[Task brief]
Render the rows as a JSON list of strings, one string per line and no blank lines, starting with the line that contains "Given: Enable the 本文表示 checkbox" and going on through the last line of the rows.

[Supplied entries]
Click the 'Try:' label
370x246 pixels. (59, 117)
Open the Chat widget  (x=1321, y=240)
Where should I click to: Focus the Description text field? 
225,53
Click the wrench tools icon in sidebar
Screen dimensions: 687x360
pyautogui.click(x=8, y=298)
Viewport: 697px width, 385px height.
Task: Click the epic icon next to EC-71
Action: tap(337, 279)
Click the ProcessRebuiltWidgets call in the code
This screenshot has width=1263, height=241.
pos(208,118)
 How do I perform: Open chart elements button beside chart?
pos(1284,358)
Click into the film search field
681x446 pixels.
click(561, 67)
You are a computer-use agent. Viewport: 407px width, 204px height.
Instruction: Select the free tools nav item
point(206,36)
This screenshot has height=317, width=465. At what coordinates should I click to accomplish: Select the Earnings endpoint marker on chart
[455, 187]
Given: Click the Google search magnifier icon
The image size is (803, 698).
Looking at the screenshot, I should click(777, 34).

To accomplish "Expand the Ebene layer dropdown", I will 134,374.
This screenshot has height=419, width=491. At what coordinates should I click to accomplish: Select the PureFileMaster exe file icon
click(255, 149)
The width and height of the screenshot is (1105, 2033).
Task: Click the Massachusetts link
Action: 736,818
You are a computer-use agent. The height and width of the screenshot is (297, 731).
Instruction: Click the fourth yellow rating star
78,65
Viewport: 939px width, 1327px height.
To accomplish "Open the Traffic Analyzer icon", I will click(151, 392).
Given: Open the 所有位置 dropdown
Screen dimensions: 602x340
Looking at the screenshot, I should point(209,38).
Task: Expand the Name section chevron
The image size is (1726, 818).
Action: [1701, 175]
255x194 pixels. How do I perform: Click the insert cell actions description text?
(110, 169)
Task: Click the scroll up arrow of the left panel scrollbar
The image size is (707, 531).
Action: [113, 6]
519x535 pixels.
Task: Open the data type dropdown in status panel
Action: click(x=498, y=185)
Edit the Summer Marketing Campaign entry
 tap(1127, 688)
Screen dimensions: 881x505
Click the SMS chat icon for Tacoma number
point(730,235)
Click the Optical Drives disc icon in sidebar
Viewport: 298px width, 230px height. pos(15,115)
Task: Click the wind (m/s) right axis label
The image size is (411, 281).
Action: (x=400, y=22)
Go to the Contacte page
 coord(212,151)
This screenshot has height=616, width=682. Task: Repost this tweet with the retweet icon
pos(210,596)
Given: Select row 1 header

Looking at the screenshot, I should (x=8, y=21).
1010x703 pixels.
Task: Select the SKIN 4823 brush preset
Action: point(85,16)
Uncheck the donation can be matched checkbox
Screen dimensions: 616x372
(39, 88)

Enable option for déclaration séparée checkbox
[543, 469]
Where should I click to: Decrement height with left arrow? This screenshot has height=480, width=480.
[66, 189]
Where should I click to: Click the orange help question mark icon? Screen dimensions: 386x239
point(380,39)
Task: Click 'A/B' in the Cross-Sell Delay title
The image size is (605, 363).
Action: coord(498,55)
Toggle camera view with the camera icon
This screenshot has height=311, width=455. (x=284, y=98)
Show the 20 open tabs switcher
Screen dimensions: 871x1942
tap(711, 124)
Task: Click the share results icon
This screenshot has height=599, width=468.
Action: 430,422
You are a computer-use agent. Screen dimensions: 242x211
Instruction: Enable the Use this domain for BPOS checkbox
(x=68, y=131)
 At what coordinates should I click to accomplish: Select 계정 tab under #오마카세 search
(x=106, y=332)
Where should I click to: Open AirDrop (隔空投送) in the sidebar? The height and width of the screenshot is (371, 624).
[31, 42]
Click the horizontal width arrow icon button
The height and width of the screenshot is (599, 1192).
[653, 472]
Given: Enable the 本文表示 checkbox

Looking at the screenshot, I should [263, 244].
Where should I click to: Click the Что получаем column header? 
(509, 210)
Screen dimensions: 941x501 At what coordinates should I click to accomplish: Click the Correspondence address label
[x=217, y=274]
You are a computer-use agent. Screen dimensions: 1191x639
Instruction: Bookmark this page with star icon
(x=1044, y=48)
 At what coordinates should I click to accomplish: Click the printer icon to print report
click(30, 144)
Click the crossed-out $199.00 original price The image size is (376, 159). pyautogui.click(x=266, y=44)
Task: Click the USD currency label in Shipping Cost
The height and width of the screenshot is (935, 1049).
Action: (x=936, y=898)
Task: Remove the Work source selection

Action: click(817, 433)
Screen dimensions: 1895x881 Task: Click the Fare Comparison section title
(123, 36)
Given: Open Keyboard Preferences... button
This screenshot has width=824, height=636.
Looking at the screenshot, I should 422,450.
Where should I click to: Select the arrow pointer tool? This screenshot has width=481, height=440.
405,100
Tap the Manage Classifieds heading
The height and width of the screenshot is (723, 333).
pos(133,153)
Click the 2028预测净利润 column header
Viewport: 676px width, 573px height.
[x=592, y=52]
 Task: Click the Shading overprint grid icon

[Response]
[
  "Given: Enable the 本文表示 checkbox",
  "Looking at the screenshot, I should [263, 244].",
  "Where should I click to: Click the Что получаем column header? ",
  "(509, 210)",
  "Screen dimensions: 941x501 At what coordinates should I click to accomplish: Click the Correspondence address label",
  "[x=217, y=274]",
  "You are a computer-use agent. Screen dimensions: 1191x639",
  "Instruction: Bookmark this page with star icon",
  "(x=1044, y=48)",
  " At what coordinates should I click to accomplish: Click the printer icon to print report",
  "click(30, 144)",
  "Click the crossed-out $199.00 original price The image size is (376, 159). pyautogui.click(x=266, y=44)",
  "Task: Click the USD currency label in Shipping Cost",
  "The height and width of the screenshot is (935, 1049).",
  "Action: (x=936, y=898)",
  "Task: Remove the Work source selection",
  "Action: click(817, 433)",
  "Screen dimensions: 1895x881 Task: Click the Fare Comparison section title",
  "(123, 36)",
  "Given: Open Keyboard Preferences... button",
  "This screenshot has width=824, height=636.",
  "Looking at the screenshot, I should 422,450.",
  "Where should I click to: Select the arrow pointer tool? This screenshot has width=481, height=440.",
  "405,100",
  "Tap the Manage Classifieds heading",
  "The height and width of the screenshot is (723, 333).",
  "pos(133,153)",
  "Click the 2028预测净利润 column header",
  "Viewport: 676px width, 573px height.",
  "[x=592, y=52]",
  " Task: Click the Shading overprint grid icon"
]